We incorporated symmetric modeling into our refinement protocol in this CASP but this did not have a big effect. R0981-D4, one of the targets refined with symmetry, was considerably improved, but in regions distant from the oligomeric interface (Fig 3f); it is not clear whether refinement in oligomeric context added any value over running it on a monomeric context.
Discussion
How accurate are the predictions compared to predictions in TS category?
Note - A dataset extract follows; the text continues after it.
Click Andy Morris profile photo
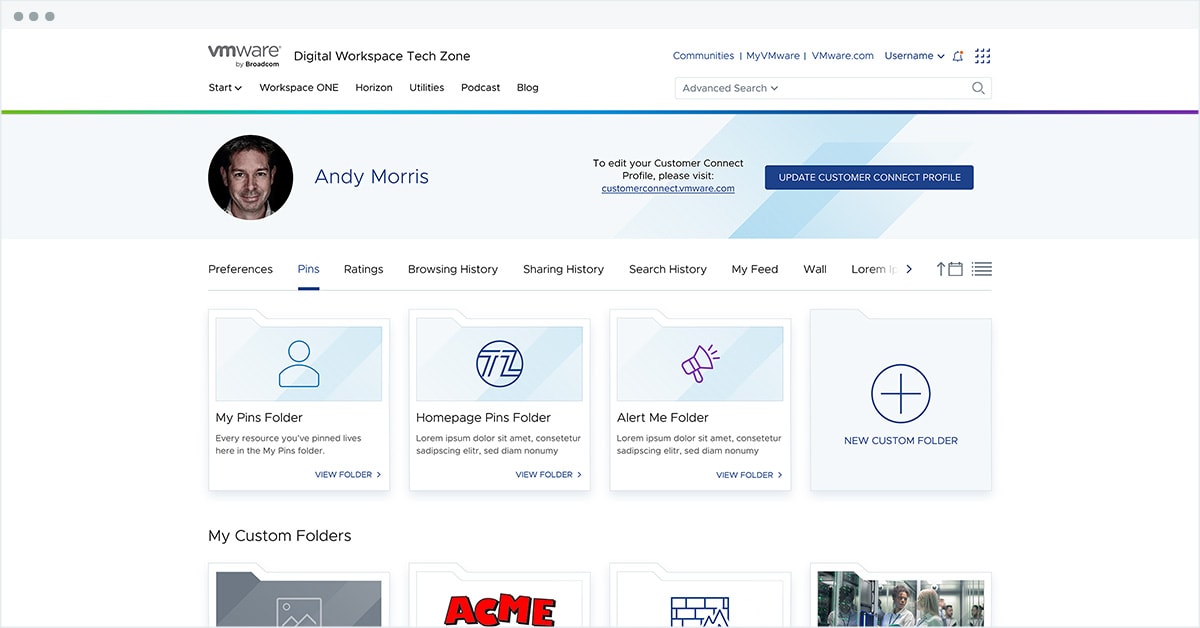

In this CASP, great progress was achieved in regular tertiary structure prediction driven by deep learning applied to co-evolution data. The best predictors in refinement category did not utilize deep-learning but were able to achieve considerable increases in accuracy. It is instructive to compare predictions from the two different categories to understand the value added from refinement efforts (it should be noted that this is not a completely fair comparison because refinement predictions always started with the knowledge of the best server model). Models from the refinement category were consistently better than the best human regular tertiary structure (TS) predictions on 29 overlapping targets (Fig 4a). Refinement improved both side-chain packing of the core (to make it specific for a given protein sequence) (Fig 4b) and the backbone in regions with considerable sequence variation (Fig 4c); sequence co-evolution learned at the entire family level is not expected to capture either of these well. Modeling these aspects of protein structure will likely be an important role for refinement methods as deep-learning coupled with co-evolution based structure prediction continues to advance.
Fig 4. Comparison to TS human category predictions.
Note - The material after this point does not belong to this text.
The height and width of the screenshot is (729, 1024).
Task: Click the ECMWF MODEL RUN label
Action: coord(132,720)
a) Scatter plots comparing model qualities between each of three best human predictors (x-axis, group name shown inside each panel) and our submissions (y-axis), on 29 targets overlapping in human tertiary prediction and refinement categories. Single- and multi-domain targets are colored in purple and green, respectively. b) Comparison of side-chain accuracy on models for T0968s1 between the best human prediction (A7D, left panel) and our refined model (right panel). c) Comparison of local backbone accuracy of the models for T0968s2, highlighted by black arrow, between the best human prediction (A7D, left panel) and our best refined model (right panel). 400 residues pairs with highest co-evolution strength estimated by GREMLIN [24] are shown in yellow dashes; note that the inaccurately modeled region is not covered by any of these.
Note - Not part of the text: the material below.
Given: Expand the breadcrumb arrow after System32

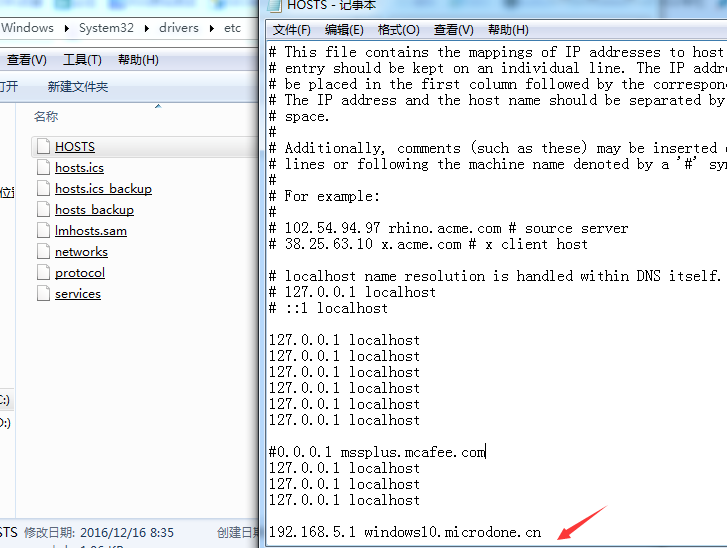Looking at the screenshot, I should point(149,28).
We expect deep-learning techniques to contribute to protein structure refinement in the near future. Likely areas include both search and scoring, for example more precisely identifying regions which refinement should focus on, suggesting moves to make in these regions, and ultimately optimization of protocol components or entire protocols using reinforcement learning.
Supplementary Material
Acknowledgements
We thank the CASP12 organizers, the structural biologists who generously provided targets, and the authors of ProQ2. Computing resources for this work are from Hyak supercomputer system at the University of Washington. The work was supported by the NIH.